Records provided -

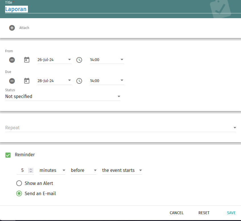The width and height of the screenshot is (241, 221).
Task: Click the RESET button
Action: [x=204, y=213]
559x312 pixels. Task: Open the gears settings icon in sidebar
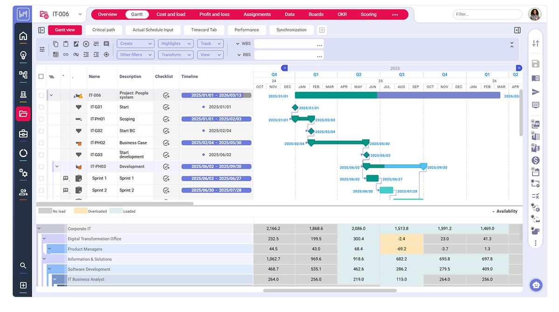click(x=23, y=173)
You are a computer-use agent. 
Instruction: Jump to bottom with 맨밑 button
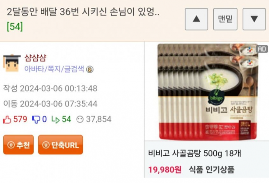(x=225, y=19)
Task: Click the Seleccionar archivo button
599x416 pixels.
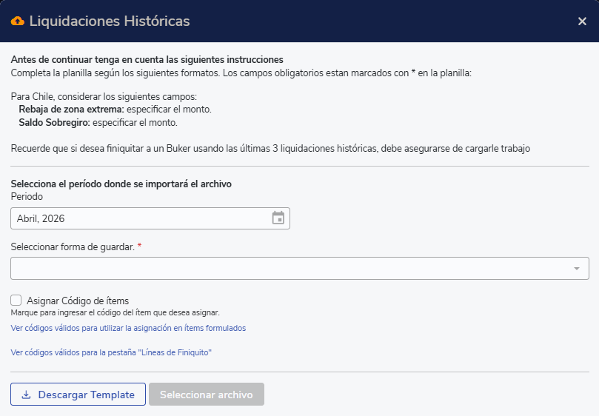Action: (x=207, y=395)
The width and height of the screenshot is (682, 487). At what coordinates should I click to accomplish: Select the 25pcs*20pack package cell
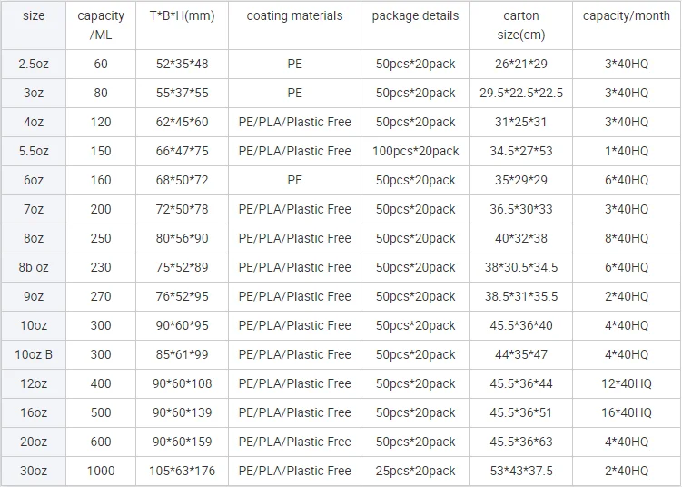[x=415, y=471]
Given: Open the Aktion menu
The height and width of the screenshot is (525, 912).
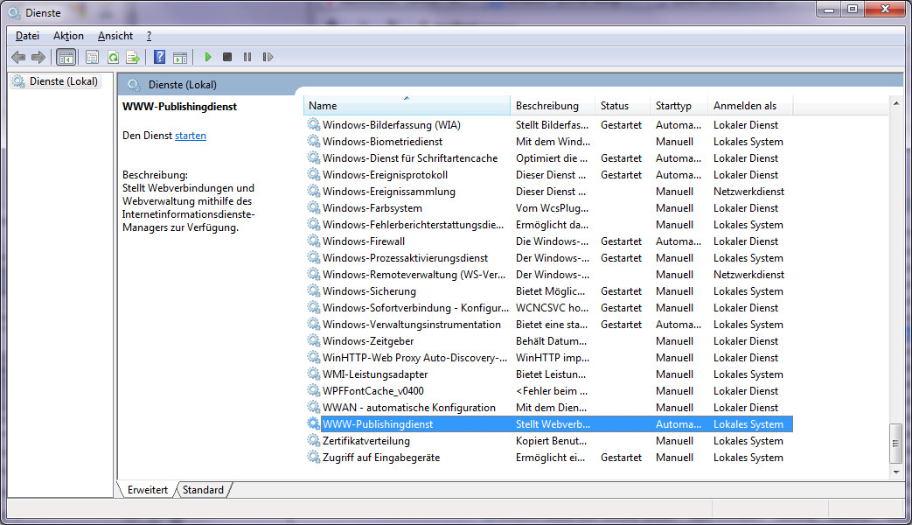Looking at the screenshot, I should coord(68,36).
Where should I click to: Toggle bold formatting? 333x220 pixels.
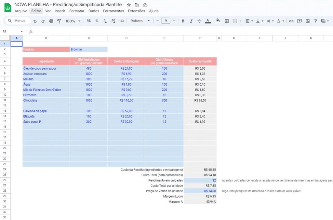click(183, 21)
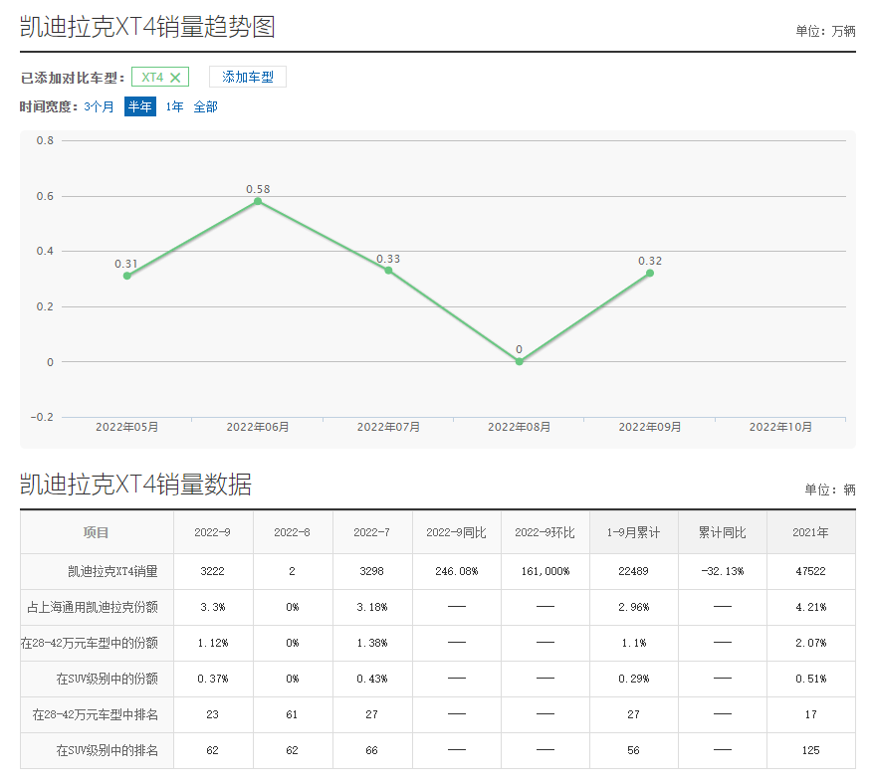Click the 2022-9同比 column header
This screenshot has width=872, height=784.
coord(456,532)
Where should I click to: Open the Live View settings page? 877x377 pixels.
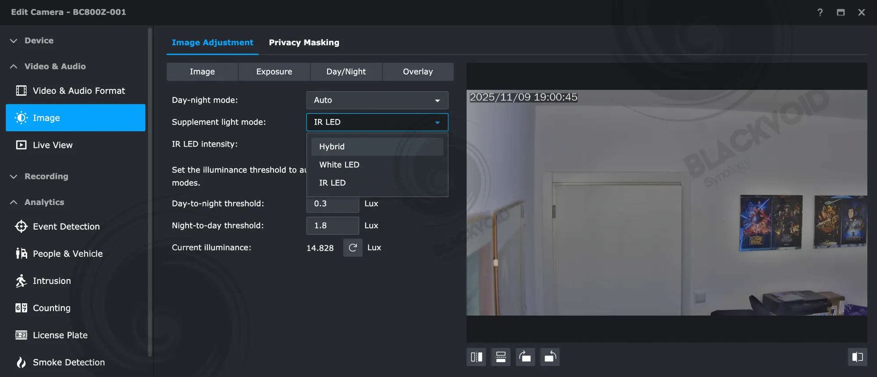[53, 145]
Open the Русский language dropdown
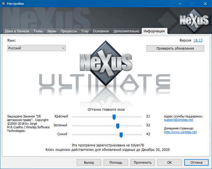 coord(36,48)
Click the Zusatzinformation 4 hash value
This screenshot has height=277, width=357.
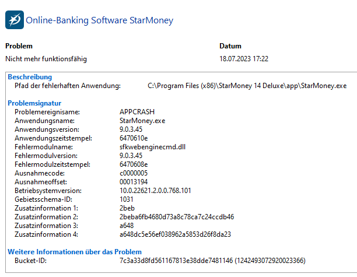pyautogui.click(x=175, y=234)
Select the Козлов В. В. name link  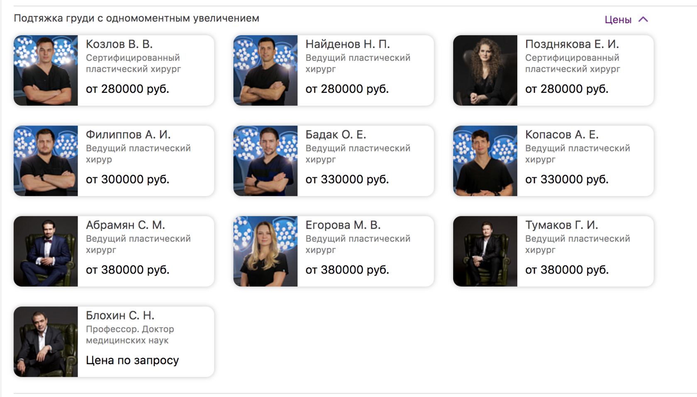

Task brief - Each line from the one that contains "Given: Open the Aktion menu" through the end of the records should be restated exactly; include both end lines and leave any pictures out.

Answer box -
Given: Open the Aktion menu
The height and width of the screenshot is (525, 912).
Looking at the screenshot, I should coord(68,36).
Where should I click to: Toggle bold formatting? 333x220 pixels.
click(183, 21)
Click the 2022-9同比 column header
This screenshot has width=872, height=784.
coord(456,532)
Where should I click to: Open the Live View settings page? 877x377 pixels.
[53, 145]
Open the Русский language dropdown
 coord(36,48)
Click the Zusatzinformation 4 hash value
This screenshot has height=277, width=357.
pyautogui.click(x=175, y=234)
Select the Козлов В. В. name link  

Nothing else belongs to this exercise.